*PROBLEM STATEMENT:* Write out again, exactly, the lines of the listing below from the first one through the one that contains "Click the red triangle peak marker", and no other lines.

::: EXERCISE INPUT :::

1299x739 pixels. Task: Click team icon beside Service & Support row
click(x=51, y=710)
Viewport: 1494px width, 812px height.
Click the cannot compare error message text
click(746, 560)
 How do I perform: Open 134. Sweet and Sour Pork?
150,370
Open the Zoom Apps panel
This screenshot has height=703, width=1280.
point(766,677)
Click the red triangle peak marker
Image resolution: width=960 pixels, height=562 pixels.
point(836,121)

:::

*ANSWER SPACE:*
1299x739 pixels. Task: Click team icon beside Service & Support row
click(x=51, y=710)
Viewport: 1494px width, 812px height.
Click the cannot compare error message text
click(746, 560)
 How do I perform: Open 134. Sweet and Sour Pork?
150,370
Open the Zoom Apps panel
This screenshot has height=703, width=1280.
point(766,677)
Click the red triangle peak marker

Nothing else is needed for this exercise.